-- start Text excerpt --

Tuesday, June 21, 2016

Vacation Time Part IV, or The Reunion -- Updated

continued from part III

The next morning I went for my walk, almost four miles this time, and then went back to bed again. I was definitely feeling that trail ride in my sit bones!

Later the relatives found it hilarious that I'd slept all morning. I found it vaguely insulting that they found it hilarious. It was my vacation, and I'm pretty sure I did more physical activity the previous day than any of them. Cousin P- was there but she wasn't one of the folks who found it funny (probably because she'd be along for most of Friday's wild ride.)

Everybody showed up around 3 ish, although a few more trickled in later.

Cousin G- and A-'s son, daughter-in-law, and family live in the farm across the street. They weren't coming to the reunion, but the son was cultivating the pumpkin field directly opposite the open garage we were in. He finished up right as people started arriving, but then he left the cultivator running. Right at the garage door with only the width of the double-wide driveway between it. Very loud and incredibly hard to hear people talking over it.

Most of the older relatives either farmed or (they all) grew up on a farm, and I guess the noise didn't bother them, but I thought that it was extremely thoughtless to have left it on, and left it right there (it's a big field--he could have driven to the other end. It's not like the cultivator belonged in the garage; its home was across the street in the farm buildings).

In addition, I was tired, and in pain, and I'd had a lot of social activity already this trip. I complained about the noise to one of my relatives, thinking surely somebody else was bothered by the fact that we couldn't hear ourselves speak much less understand what each other was saying. She duly went and told either Cousin A- or Cousin G-, but someone went and told son that he needed to move the cultivator "because it was bothering <my name>".

So before he moved it, he decided to come over and tell me that I was too sensitive and just needed to spend some time on a farm. He was very derisive about it. (Apparently my negative reaction to the intense smell of the mulch when we first arrived at their place two days before had also been conveyed to him. I thought that had been between Cousin A- and me. And I'd only wanted to know what that smell was, not demanded it be eliminated or anything.)

I managed to assess my feelings, ascertain that they were unlikely to lead to anything good happening if I stayed, and leave without saying the nasty things I wanted to say in return. I went in the house (which luckily reduced the sound of the cultivator considerably) and went to my room (I thought "there's a distinct benefit to the reunion being held at the same place I'm staying at that I hadn't thought of till now--I have a place to retreat to") and stayed there.

-- end Text excerpt --

Task requirements:
1. In the reunion post, which field was the son cultivating across from the garage?
2. Please pick up the reunion post where it stops and continue it.

-- start Data provided --

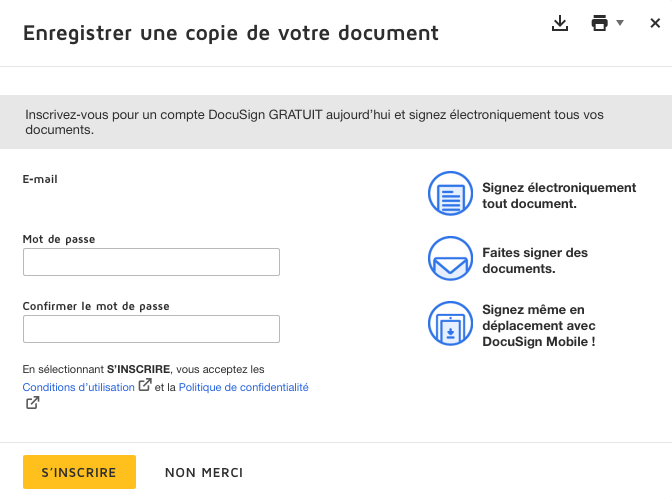Viewport: 672px width, 501px height.
Task: Click the download document icon
Action: pos(560,23)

-- end Data provided --

Task-by-task outputs:
1. The pumpkin field.

2.
For a while. The sensory overload produced the meltdown I'd felt coming, and while my meltdowns are unpleasant to watch (and be inside of), they aren't noisy. I just sat in the corner by the half-sized sofa and rocked while I cried quietly. I heard the cultivator moving off, and fade into the distance. I was just as glad this meant the departure of the son as I was glad about the cessation of the noise.

I scraped myself together, washed my face in the bathroom sink that was on my end of the house and wasn't the bathroom everyone else had been invited to use, so no fear anyone would come in and ask what's wrong, and then went back out among the people.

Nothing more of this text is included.